Sin embargo, hay quienes creen que este conflicto representa una estrategia de distracción de los dos mandatarios, para desviar la atención de problemas internos o incluso podría tratarse de una estrategia política para alcanzar la reelección. Mientras tanto colombianos y venezolanos viven las consecuencias de una crisis política que premeditada o no, continua afectando la economía y desarrollo social, desperdiciando así una valiosa oportunidad de trabajo conjunto entre países hermanos que permitiría el crecimiento de una región más desarrollada, competitiva y unida que la actual.


Caterina Signorino

En los últimos meses se han visto desmejoradas cada vez más las relaciones políticas entre Colombia y Venezuela debido a altercados y provocaciones. Conocer el origen de este caos bilateral, resulta complejo dado que en muchos de los argumentos que ha utilizado el presidente Chávez para soportar su discurso y acciones, parecen suposiciones y ocurrencias sin pruebas.

La negativa del presidente Chávez de cooperar con el Plan Colombia, plan contra el narcotráfico impulsado por el gobierno Estadounidense y Colombiano, e incluso la intromisión política en asuntos internos colombianos; siendo que el presidente venezolano condena al presidente de Colombia por la colocación de bases militares estadounidenses en Colombia, han sido origen de este conflicto entre ambos países.

Las FARC en Venezuela

El espíritu marxista y socialista que una vez unió a las FARC y al ELN (Ejército de Liberación Nacional) como motor impulsor de su lucha guerrillera, se transforma hoy en el sentimiento más capitalista posible, donde la lucha es por rutas de comercio ilícito de drogas y territorio geográfico de extorsión. Venezuela, como nunca antes es hoy en día territorio clave de secuestros y extorsión. Algunos desertores de las FARC han afirmado que el gobierno venezolano apoya a este grupo. Lo cierto es que en Venezuela en los últimos dos años, las cifras de secuestros han aumentado un 50%.

Una crisis no rentable

Venezuela y Colombia son socios comerciales, muy importantes entre sí. El cierre intermitente de las fronteras por la ruptura de relaciones entre ambos países, ha impactado negativamente el comercio.

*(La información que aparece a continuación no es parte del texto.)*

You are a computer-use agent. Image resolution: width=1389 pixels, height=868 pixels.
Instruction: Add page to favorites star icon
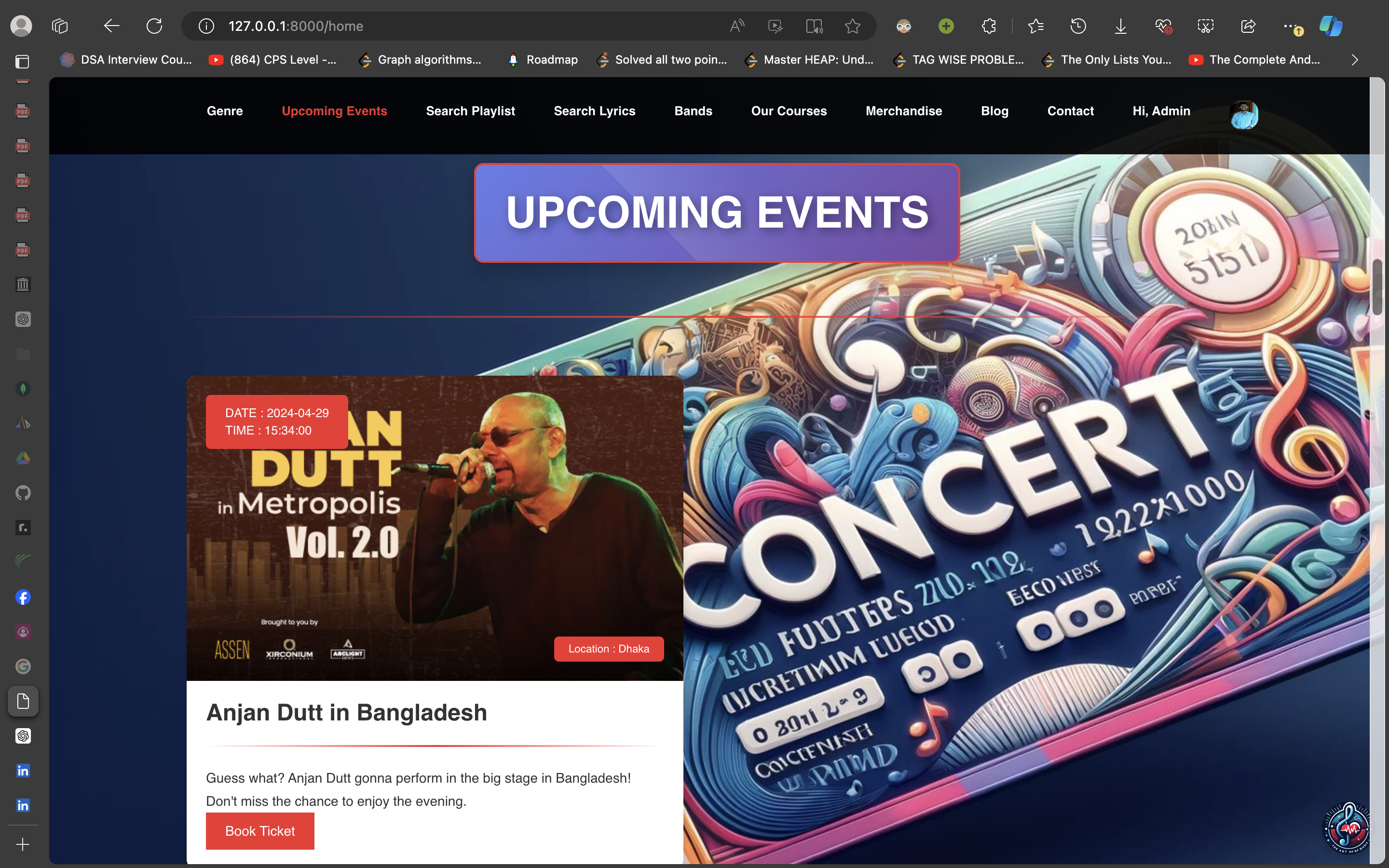tap(852, 26)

Una de las mayores consecuencias en Venezuela ha sido el desabastecimiento. A pesar de que pueda encontrarse una oferta limitada de productos básicos relativamente “disponibles”, no es una oferta completa ni permite al consumidor venezolano escoger lo que desea, sino lo que haya. En cifras, Colombia es el tercer socio comercial de Venezuela como lo muestra la gráfica del Instituto Nacional de Estadísticas de Venezuela.


De igual forma, para Colombia Venezuela es un importantísimo mercado de exportación, siendo este el segundo país donde Colombia coloca sus bienes y servicios exportados.

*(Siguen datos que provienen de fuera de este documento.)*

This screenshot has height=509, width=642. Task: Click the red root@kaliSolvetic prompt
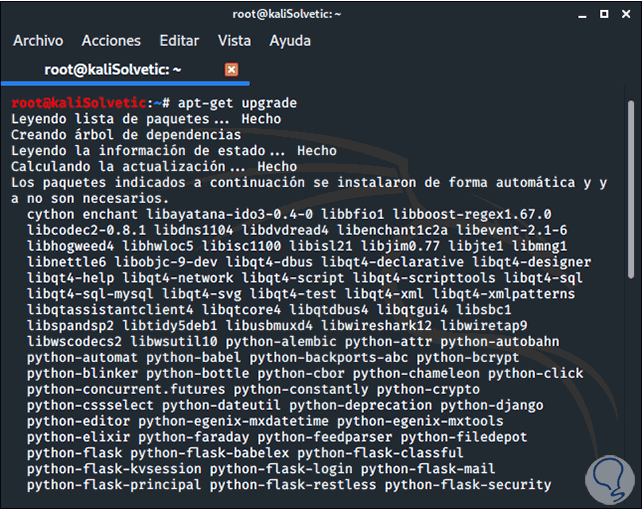78,103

Pareciera que ninguno de los dos países ve rentabilidad en esta crisis, por el contrario, cada día más se complica el intercambio entre ambas naciones y se afecta de manera negativa al sector privado empresarial y finalmente al mismo pueblo.

Cómo vive el venezolano la crisis colombo-venezolana

Venezuela y Colombia son países hermanos, concebidos desde su nacimiento como tales, con miles de tradiciones, costumbres e idiosincrasia que se encuentran en muchos puntos, muchos elementos que unen a colombianos y venezolanos.

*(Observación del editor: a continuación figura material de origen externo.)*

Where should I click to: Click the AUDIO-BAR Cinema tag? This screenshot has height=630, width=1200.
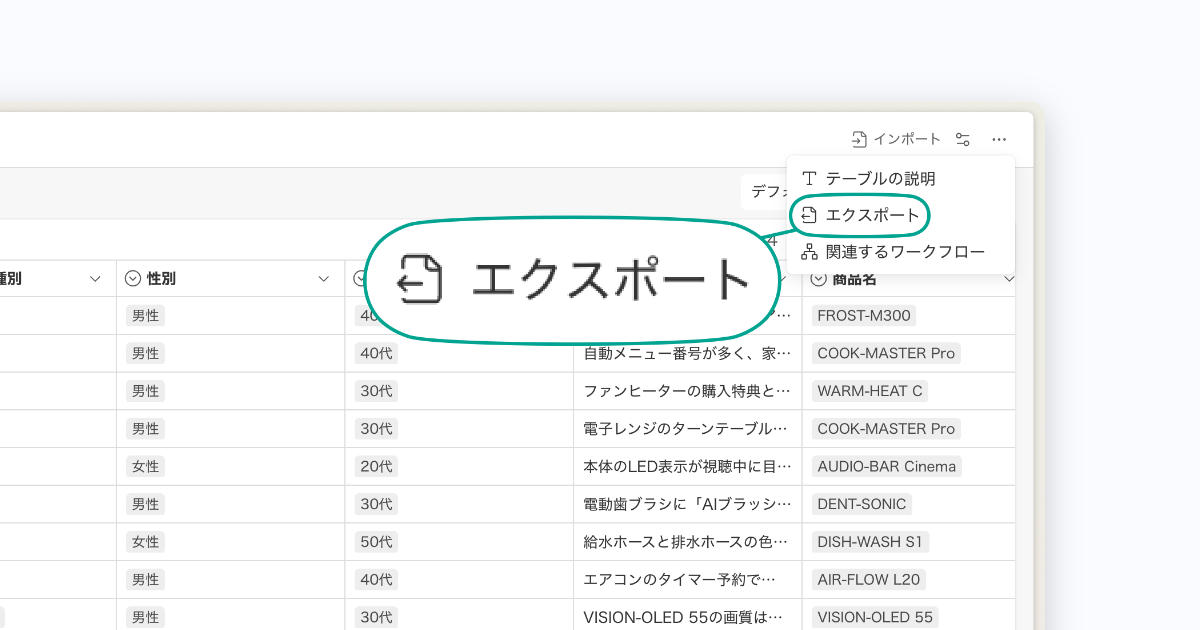[x=887, y=466]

El venezolano ve esta crisis como un asunto entre gobiernos, e inclusive muchos adeptos al gobierno no están de acuerdo con que sea provechoso mantener la situación actual. En Venezuela se valora y  se respeta al pueblo colombiano, reconociendo su importancia y aporte al país.

En Venezuela preocupa que se siga sosteniendo esta crisis que repercute en el día a día de cada venezolano. Un conflicto que podría calificarse como unilateral, donde el presidente venezolano es prácticamente el único que en sus propias conclusiones decide cuando es conveniente romper o no relaciones con Colombia, sin que necesariamente este sea el sentimiento del pueblo venezolano.

Yuli Guzmán es Colombiana, médica y cirujana, Máster en Salud y miembro de Conexión Iberoamérica.

Caterina Signorino es Venezuelana, licenciada en Ciencias Administrativas y Gerenciales, y miembro de Conexión Iberoamérica.